Emperyalizmin kaçınılmaz bir sonucu olan mali oligarşinin toplumsal yaşam üzerindeki etkileri yukarıda bahsedilenlerden elbette daha geniştir. Mali oligarşi, yalnızca sermayedarların devlet kademeleriyle ilişkili olması ve bu alanları işgal etmesinden ibaret değildir. Elbette burjuva demokrasisinin politik ihtiyaçlarından ötürü burjuvalar sahip oldukları maddi güç ve sosyal ilişkiler ile burjuva sisteminde daha verimli bir siyaset yürütebilirler ancak bunun da ötesinde hayatın yeniden üretimini geniş alanlarda kontrol edecek güçteki sermaye grupları, halihazırda mevcut bürokratik engelleri kolaylıkla çiğneyebilecek güçler hâline gelmişlerdir. Müfettişler, yargıçlar, kolluk kuvvetleri, politikacılar, bürokratlar toplumsal gücün bir yansıması olan birikmiş sermaye karşısında kendi bireysel hayatlarını kurtarmaya çalışan figürlere dönüşebilirler. Bu koşullar altında, “örneğin, vicdan, şeref vb. gibi kendileri meta olmayan şeyler, sahipleri tarafından para karşılığı elden çıkarılabilecekleri ve böylece bir fiyatları olacağı için, meta biçimini alabilirler”**.
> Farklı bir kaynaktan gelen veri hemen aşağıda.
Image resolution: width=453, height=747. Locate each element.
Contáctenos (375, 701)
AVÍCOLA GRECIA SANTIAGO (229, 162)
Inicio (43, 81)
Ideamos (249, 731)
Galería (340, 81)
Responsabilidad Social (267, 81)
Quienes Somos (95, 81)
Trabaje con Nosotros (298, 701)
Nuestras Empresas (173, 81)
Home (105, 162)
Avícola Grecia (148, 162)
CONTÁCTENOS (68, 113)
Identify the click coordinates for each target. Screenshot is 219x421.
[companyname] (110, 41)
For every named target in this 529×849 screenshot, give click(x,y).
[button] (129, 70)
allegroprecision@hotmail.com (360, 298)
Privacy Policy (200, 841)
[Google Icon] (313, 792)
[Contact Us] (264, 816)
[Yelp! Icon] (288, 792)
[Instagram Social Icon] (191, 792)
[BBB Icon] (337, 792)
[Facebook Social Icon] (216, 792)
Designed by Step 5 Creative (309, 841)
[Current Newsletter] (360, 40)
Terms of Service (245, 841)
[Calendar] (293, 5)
Toplumsal yaşam üzerinde bu denli hüküm süren mali oligarşiye karşı mücadele verilmeden mali sermaye yok edilemeyeceği gibi yalnızca “ahlaksız mali oligarşinin” yok edilmesi gereken bir şey olduğuna dair mali sermaye yanlısı reformist anlayışlar, esaslı bir değişim anlayışını savunamadıkları gibi sınıf mücadelesine dayanan ve işçi sınıfının tarihsel görevini yerine getirmek üzere yürüteceği toplumsal mücadelenin karşısında yenilmeye mahkumdur. Bu, emperyalizm aşamasında sınıf mücadelesinin öğrenmesi gereken o kadar temel bir derstir ki, bazen oligarşinin temsilcisi Anadolu’daki bir belediye başkanından bazen de Anadolu’daki sosyal demokrat bir reformist vekilden bile öğrenilebilir.
*Lenin – Kapitalizmin En Yüksek Aşaması: Emperyalizm – Sol Yayınları (s. 65)
**Karl Marx – Kapital (Cilt 1) – Yordam Yayınları (s. 109)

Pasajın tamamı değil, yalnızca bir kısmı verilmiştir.